▶ _Records for locating displayed items_:
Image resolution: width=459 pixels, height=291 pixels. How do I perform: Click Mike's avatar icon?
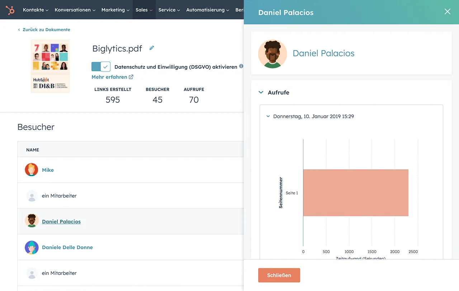pyautogui.click(x=32, y=170)
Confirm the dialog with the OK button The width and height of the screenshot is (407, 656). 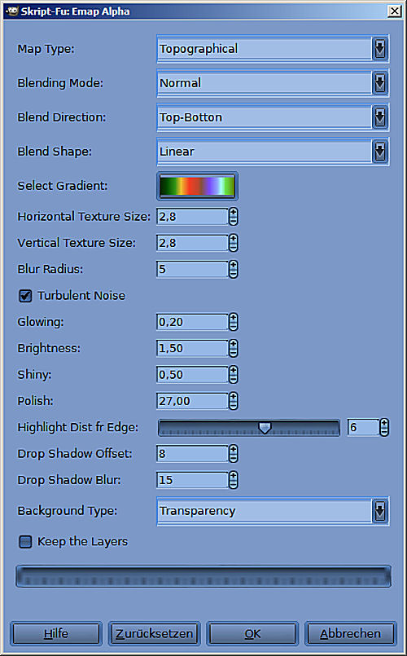click(x=252, y=633)
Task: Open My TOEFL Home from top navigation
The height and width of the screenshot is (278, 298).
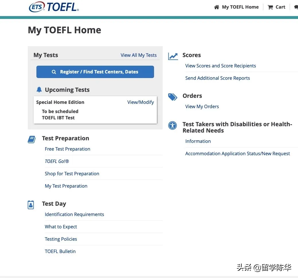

▶ _AIM OF THE EXERCISE_: Write out the lines starting with the line that contains "Task: Open My TOEFL Home from top navigation" and going on through the last line, leaving the pictures out of your answer.

▶ _SOLUTION FOR THIS TASK_:
Task: Open My TOEFL Home from top navigation
The height and width of the screenshot is (278, 298).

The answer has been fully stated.